The aim of European Defence is to enhance the European role and participation in ensuring security in the Euro-Atlantic space and in its neighbourhood. To this end the European Union needs to raise its commitment to contribute to European Defence in full synergy and coordination with NATO and in close and open cooperation with non-EU European countries and allies, in particular with the post-Brexit United Kingdom. The

European Defence’s ultimate goal should not be the ‘’DeNATOization of Europe’’ but to strengthen the Atlantic Alliance through the “Europeanization of NATO.” The case for European Defence is overwhelming – Europeans needs a defence and security capacity that they only partially possess. The rationale for moving forward is self-explanatory: prosperous democracies must be able to adequately protect themselves and their citizens from external threats. Security cannot be fully subcontracted – even to a staunch and reliable ally. However, European Defence needs NATO and will not be credible without NATO at its core. The more European Defence in NATO, the more NATO will defend the Europeans.

GLOBSEC European Security Initiative Steering Committee advocates that the key elements of the strategy for the EU and their Allies to achieve this goal should be:

1.  NATO to remain as the “Cornerstone” of European collective security. For European Defence to become credible, NATO needs to stay in Europe together with European Defence.

2. EU-NATO cooperation is crucial.

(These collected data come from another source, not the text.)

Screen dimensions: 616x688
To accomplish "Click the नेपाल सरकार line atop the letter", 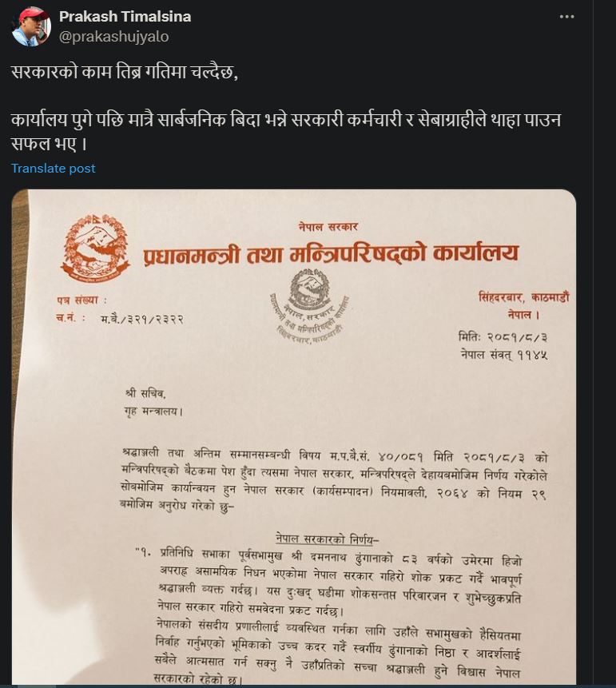I will coord(328,227).
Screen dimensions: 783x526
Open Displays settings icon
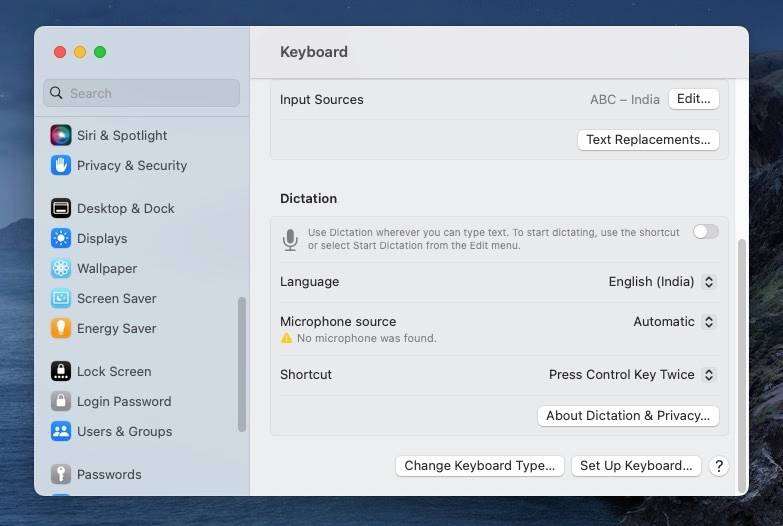pos(61,238)
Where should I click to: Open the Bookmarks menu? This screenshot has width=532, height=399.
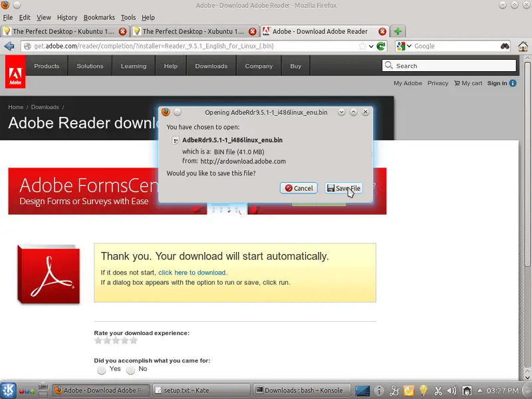[x=99, y=17]
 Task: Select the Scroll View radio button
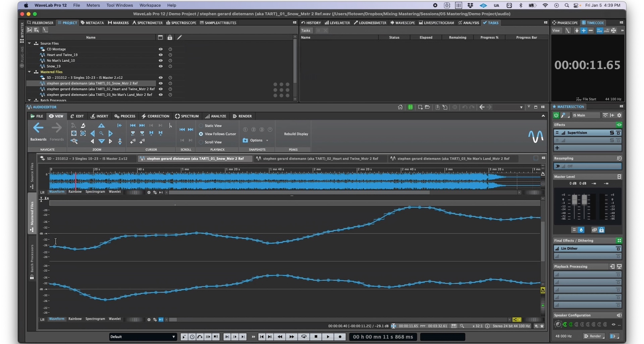[201, 142]
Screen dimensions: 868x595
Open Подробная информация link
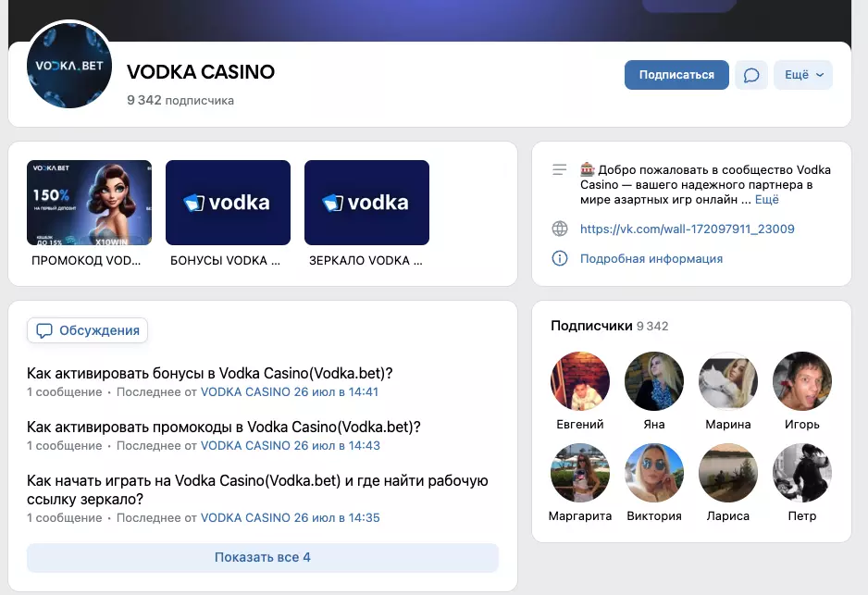pos(651,258)

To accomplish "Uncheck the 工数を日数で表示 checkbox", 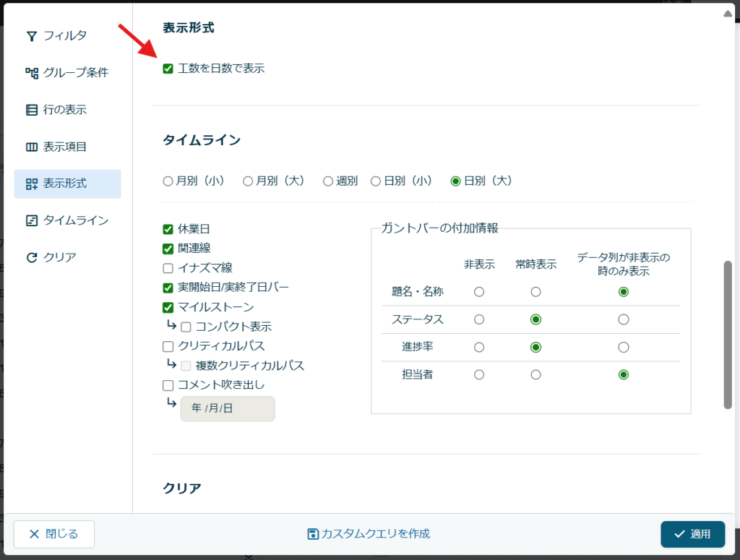I will pyautogui.click(x=168, y=69).
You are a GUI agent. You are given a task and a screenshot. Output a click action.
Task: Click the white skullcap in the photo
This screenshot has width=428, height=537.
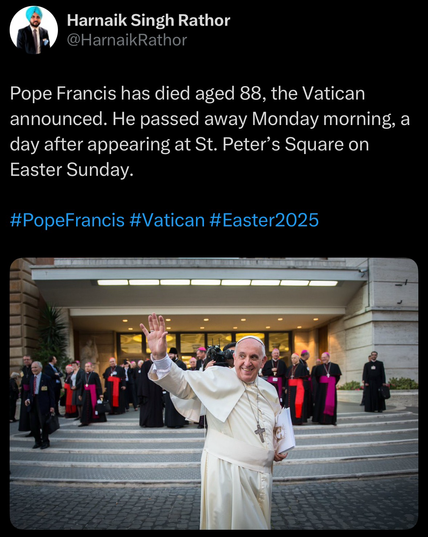[251, 339]
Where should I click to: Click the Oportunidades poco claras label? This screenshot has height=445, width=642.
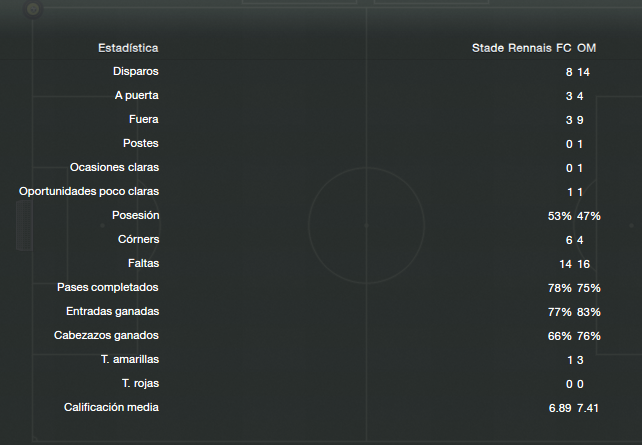pyautogui.click(x=89, y=192)
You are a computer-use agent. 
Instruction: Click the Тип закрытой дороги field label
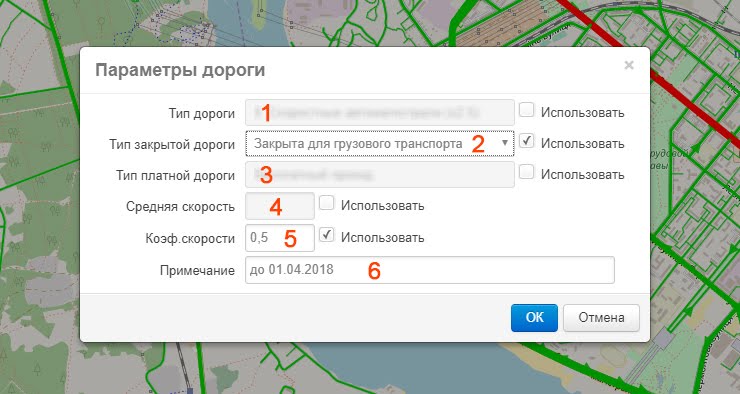click(172, 144)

Remarkable and extremely encouraging progress has been made in the last two years by the two organisations under the stewardship of High Representative Federica Mogherini and Secretary General Jens Stoltenberg. European Defence must build on it and take it further.

3.  Keep the Brits in.  Without the United Kingdom the EU loses approximately a quarter of its overall military capabilities (not to mention one of its two nuclear powers and Permanent Member of the UN Security Council). The UK must be a fully-fledged participant either by creating a larger-than-EU Security sphere which should also include countries such as Norway and Turkey or by a specific EU-UK bilateral agreement. Such agreements should also be extended to include an open door to participation in EU initiatives such as PESCO & the implementation of the European Defence Fund (EDF) on a “pay to play” basis.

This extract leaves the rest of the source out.